How to run
Reproduce the experimental results in the paper
run scripts/setup_tbb.sh to set up TBB library path before you run TurboFlux .
Each script file in scripts directory reproduces the results of the experiments of Figure 6 ~ Figure 16 in the paper.
exp1_lsbench_tree_queries.sh: Figure 6
exp2_lsbench_graph_queries.sh: Figure 7
exp3_varying_insertion_rate.sh: Figure 8
exp4_varying_dataset_size.sh: Figure 9
exp5_subgraph_isomorphism.sh: Figure 10
exp6_varying_deletion_rate.sh: Figure 11
exp7_comparision_with_incisomat.sh: Figure 12
exp8_netflow_queries.sh: Figure 13 and 14
exp9_netflow_queries_from_EDBT15.sh: Figure 15 and 16
Files in scripts/timeout/<dataset>/<system> directory show the queries that the system <system> reached two hours timeout in the <dataset> dataset.
As we stated in the paper, we excluded the queries that timed out on one of our competitors.
In the experiments using Netflow (Figure 13 and 14), since some of the queries are extremely non-selective, even TurboFlux reached timeout for the queries in scripts/timeout/netflow/TurboFlux directory.
I reported this when we submitted the first version, and this was reviewed by the SIGMOD reviewers; this was omitted during adding additional experimental results using Netflow queries in
EDBT15[1] (Figure 15 and 16) in the revised version. (the following paragraph is excerpted from the original submission of the paper.
After executing scripts/<exp_name>.sh, the results will be stored in experiments/<exp_name> directory.
Files in experiments/<exp_name> directory: log files showing the matching results and some performance related measurements. Please see the output format section below for the details.
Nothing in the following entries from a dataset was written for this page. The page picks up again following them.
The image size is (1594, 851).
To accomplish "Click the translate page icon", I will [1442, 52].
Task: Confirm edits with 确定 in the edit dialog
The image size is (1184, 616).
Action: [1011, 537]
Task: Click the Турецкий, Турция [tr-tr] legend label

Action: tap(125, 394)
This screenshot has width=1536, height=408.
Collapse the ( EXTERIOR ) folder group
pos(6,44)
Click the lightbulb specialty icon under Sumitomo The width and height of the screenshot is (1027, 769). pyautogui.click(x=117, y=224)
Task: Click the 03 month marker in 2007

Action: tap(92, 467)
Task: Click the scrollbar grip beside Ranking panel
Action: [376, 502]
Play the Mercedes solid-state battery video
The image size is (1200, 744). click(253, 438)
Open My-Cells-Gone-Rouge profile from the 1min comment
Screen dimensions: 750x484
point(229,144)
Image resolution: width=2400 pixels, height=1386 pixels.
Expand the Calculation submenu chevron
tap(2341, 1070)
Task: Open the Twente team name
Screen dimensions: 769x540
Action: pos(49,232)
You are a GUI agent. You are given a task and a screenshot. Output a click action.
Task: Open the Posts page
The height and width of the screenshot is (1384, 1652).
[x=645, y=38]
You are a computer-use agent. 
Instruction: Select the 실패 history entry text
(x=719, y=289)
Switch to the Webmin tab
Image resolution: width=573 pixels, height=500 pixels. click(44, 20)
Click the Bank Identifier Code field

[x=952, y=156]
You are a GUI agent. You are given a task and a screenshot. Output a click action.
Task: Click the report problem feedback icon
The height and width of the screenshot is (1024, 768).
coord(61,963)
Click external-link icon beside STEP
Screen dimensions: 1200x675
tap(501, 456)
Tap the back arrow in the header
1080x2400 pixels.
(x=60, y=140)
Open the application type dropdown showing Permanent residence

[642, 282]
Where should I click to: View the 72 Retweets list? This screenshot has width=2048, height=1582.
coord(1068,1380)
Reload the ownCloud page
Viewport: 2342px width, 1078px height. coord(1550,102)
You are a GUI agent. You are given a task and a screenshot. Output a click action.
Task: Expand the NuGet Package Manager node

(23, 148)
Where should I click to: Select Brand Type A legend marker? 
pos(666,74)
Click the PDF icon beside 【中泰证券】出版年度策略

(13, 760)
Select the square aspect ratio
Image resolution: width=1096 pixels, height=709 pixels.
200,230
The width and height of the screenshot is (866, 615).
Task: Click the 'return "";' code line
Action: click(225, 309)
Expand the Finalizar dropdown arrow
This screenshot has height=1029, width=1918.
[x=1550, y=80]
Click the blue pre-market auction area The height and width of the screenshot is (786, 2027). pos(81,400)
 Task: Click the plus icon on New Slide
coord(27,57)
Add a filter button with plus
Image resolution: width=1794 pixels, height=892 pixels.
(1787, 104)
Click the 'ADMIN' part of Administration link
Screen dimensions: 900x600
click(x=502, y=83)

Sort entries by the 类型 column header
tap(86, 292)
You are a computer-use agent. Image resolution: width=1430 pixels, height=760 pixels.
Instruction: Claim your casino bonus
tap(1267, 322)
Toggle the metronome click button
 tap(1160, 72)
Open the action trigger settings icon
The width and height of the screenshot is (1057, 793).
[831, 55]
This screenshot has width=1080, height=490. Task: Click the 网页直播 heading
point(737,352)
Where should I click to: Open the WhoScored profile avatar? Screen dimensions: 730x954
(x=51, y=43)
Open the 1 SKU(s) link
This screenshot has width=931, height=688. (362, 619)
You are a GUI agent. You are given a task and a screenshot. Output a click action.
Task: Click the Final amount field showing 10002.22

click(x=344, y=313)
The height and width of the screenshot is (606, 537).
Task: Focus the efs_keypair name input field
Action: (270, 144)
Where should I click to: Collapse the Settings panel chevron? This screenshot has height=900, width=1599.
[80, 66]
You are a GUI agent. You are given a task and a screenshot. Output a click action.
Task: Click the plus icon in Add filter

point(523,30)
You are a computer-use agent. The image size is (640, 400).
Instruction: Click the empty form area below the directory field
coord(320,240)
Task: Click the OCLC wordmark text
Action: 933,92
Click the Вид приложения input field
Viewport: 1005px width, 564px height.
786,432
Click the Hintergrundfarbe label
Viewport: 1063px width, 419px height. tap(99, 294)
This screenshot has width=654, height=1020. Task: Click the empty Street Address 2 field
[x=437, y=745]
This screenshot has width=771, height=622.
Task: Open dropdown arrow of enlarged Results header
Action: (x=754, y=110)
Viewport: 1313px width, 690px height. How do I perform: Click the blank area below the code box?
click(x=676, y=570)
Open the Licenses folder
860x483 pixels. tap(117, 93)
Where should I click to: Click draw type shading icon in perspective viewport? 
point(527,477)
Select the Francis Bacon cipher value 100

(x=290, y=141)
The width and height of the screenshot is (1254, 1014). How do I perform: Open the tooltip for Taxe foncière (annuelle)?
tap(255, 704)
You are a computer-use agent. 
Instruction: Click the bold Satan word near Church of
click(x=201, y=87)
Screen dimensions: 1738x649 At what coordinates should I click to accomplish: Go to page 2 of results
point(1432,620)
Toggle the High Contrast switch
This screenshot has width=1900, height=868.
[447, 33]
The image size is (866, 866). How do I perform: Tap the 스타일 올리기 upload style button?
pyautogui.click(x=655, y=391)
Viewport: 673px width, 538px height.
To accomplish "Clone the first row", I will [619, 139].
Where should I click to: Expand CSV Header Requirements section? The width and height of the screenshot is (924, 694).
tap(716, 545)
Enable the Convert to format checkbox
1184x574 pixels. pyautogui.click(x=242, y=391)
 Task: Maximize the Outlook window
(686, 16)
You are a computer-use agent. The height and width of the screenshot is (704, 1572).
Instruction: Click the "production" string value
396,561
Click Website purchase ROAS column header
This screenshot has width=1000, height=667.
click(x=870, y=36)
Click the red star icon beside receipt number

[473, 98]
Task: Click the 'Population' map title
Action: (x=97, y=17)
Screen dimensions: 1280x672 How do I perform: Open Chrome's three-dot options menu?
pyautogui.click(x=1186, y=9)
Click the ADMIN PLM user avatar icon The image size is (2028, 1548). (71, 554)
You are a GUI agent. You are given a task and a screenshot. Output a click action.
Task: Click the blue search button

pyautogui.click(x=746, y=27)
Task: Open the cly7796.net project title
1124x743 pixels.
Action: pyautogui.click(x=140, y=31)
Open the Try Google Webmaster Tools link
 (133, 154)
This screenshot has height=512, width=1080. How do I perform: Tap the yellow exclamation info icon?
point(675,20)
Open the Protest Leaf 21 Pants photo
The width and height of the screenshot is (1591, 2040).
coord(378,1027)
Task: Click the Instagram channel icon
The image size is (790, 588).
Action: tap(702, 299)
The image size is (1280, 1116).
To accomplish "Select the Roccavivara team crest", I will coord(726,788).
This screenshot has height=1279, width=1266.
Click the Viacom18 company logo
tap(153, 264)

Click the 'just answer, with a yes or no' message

Files in experiments/<exp_name>/average directory: average elapsed time for incremental subgraph matching (cost($M(\Delta g, q)$)) (in milliseconds) and intermediate result size (in bytes) for each query size, insertion/deletion rate, or dataset size.
cost($M(\Delta g, q)$): since each update operation is processed very fast and frequently, the exact query processing time is difficult to measure directly. Therefore, we measure the elapsed times for processing the graph update stream with and without query processing, and then calculate the difference as the query processing time.
intermediate result size: the size of the DCG ($g_DCG$). We traverse and calculate the size of the DCG by counting the number of DCG edges and then multiplying by the size of each DCG edge.
Test your own query and data
Run programs/turboflux [OPTIONS] -q <query_graph_file> -d <initial_data_graph_file> -s <graph_update_stream_file> -c <num_operations> in bash shell.
The detailed configurations are as follow.
[OPTIONS]: three options to control the program behavior (defaults: off)
-u: update data graph only without query processing. We can measure the elapsed time for data graph update using this option.
-i: use subgraph isomorphism semantics instead of graph homomorphism.
-p: prune duplicates in graph update stream. This option only affects data updates and does not affect query processing. This option was used in the experiments using Netflow dataset in the paper (Figure 13-16).
-q <query_graph_file>: the path to the query graph file.
-d <initial_data_graph_file>: the path to the initial data graph file.
-s <graph_update_stream_file>: the path to the graph update stream file.
-c <num_operations>: the number of update operations to process, starting from the first line of <graph_update_stream_file>.
Input/Output Format
Input format
Running TurboFlux requires files for 1) query graph, 2) initial data graph, and 3) graph update stream.
Query graph
The first line is the header and should be t # s <id> where <id> is an arbitrary integer which is no smaller than 0.
Next N lines represent N query vertices sorted by query vertex id. Each line should be v <id> <label> <dvid>, where <id> is the query vertex id starting from 0, <label> is the query vertex label, and <dvid> is the data vertex id of a data vertex bound to this query vertex.
The default value of <label> and <dvid> is -1.
Next M lines represent M query edges. Each line should be e <id1> <id2> <label>, representing a directed, labeled edge from query vertex with id <id1> to the query vertex with id <id2> whose label is <label>.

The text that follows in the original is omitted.